Parameter in queue is about to data certainly and moved from main memory in being locally stored.
The number for the concurrent request that this mechanism is supported in theory is limited solely by storable order in DMA command queue
Number, or on limited piece RAM capacity.But this mechanism has two defects:
1. it is required for first inputting some parameters before due to each dma operation starting, such as source address, destination address, data
Size, TAG marks and direction etc., this process will take several instruction cycles.If SPE needs concurrently to read substantial amounts of small
During granularity data, the efficiency of DMA transfer is than relatively low;
The efficiency of 2.DMA condition managings is low.First, program needs to prepare enough spaces for the returned data of read request,
And the program lacks free-space administration mechanism, local storage space utilization rate will substantially reduce after long-play;Secondly, place
Reason device obtains the mode that DMA completion statuses employ software polling mode bit, and when the number of access request increases, efficiency is not
It is high.
The content of the invention
In order to solve the above-mentioned technical problem, it is an object of the invention to propose a kind of high concurrent memory access based on RAM on piece
Accelerator and the method using a large amount of concurrent access requests of RAM management on piece, solve general processor in internet and cloud computing
The problem of concurrent memory access number is limited in, accelerate high concurrent memory access.
Specifically, the invention discloses a kind of high concurrent memory access accelerator based on RAM on piece, the memory access accelerator are only
Cache and MSHR on piece is stood on, is connected with RAM on piece and Memory Controller Hub, access request is not completed and passes through the memory access accelerator
Memory Controller Hub is sent to memory system.
The high concurrent memory access accelerator based on RAM on piece, the access request to be done that the memory access accelerator is supported
Number be only dependent upon the capacity of RAM on piece, do not limited by MSHR item numbers.

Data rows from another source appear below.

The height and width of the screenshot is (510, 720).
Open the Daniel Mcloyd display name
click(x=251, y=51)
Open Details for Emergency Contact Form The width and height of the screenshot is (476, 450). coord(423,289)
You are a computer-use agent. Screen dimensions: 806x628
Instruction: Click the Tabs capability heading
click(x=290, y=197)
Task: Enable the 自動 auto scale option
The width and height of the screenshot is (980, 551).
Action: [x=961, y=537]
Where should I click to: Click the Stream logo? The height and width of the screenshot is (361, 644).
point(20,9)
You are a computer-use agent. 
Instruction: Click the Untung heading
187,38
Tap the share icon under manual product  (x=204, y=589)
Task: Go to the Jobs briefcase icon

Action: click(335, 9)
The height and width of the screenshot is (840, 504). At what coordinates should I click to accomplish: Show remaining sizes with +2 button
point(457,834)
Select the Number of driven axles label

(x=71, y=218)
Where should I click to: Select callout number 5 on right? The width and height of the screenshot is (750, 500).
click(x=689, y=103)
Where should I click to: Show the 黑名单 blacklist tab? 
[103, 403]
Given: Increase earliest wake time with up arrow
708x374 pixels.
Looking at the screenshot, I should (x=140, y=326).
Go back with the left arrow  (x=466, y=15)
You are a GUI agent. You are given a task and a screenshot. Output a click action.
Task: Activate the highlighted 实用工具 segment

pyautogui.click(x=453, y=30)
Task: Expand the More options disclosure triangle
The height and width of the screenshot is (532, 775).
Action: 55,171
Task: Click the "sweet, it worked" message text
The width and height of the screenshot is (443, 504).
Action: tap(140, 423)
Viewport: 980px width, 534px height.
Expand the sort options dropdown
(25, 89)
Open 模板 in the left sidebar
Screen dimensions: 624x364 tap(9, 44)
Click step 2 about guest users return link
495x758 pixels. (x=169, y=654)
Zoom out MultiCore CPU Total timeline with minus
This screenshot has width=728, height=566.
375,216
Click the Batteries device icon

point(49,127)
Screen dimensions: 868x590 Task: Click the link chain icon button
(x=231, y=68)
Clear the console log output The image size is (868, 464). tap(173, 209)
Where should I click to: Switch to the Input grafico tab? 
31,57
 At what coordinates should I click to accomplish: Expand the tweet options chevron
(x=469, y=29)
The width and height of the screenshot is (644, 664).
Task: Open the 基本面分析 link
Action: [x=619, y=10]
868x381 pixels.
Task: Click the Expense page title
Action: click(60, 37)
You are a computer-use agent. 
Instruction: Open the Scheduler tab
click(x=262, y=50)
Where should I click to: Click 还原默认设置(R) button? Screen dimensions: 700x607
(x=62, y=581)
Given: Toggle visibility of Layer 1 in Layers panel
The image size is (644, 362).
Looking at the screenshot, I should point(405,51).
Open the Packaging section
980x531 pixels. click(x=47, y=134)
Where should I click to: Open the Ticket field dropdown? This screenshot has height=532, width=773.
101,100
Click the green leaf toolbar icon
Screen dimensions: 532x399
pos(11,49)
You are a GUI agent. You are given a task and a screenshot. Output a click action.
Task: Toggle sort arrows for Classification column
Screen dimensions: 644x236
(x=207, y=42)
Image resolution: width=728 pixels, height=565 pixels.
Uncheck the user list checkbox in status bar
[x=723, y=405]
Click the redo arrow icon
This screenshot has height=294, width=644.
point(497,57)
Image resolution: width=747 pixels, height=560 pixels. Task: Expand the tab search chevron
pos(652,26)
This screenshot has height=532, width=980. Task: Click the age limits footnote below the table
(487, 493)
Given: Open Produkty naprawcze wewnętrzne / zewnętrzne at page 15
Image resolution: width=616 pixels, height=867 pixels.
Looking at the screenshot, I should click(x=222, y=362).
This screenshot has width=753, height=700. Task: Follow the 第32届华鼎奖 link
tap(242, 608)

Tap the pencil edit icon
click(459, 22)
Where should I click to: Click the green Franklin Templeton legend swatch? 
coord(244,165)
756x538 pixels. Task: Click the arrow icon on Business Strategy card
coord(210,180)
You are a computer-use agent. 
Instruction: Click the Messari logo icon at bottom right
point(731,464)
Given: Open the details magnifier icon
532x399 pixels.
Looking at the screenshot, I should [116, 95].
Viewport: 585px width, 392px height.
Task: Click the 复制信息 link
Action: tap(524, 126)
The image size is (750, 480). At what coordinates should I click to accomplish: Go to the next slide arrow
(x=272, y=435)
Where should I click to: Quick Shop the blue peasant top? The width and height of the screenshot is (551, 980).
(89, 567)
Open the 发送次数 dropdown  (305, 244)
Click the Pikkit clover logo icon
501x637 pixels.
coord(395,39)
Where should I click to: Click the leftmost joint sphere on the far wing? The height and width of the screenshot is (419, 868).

The high concurrent memory access accelerator based on RAM on piece, there is a read request table in the addressable space, for depositing
The information of read request is put, each single item of the read request table is corresponding one intrinsic No. id.
The high concurrent memory access accelerator based on RAM on piece, each single item of the read request table has three domains, for depositing
Type, address and the data of the read request, wherein type field and address field are inserted by CPU, and data field is filled out by the memory access accelerator
Enter.
The high concurrent memory access accelerator based on RAM on piece, when the data field of the read request table is excessive, can only it deposit
Data pointer, data pointer point to the storage address of returned data, and the storage address of returned data is allocated by CPU.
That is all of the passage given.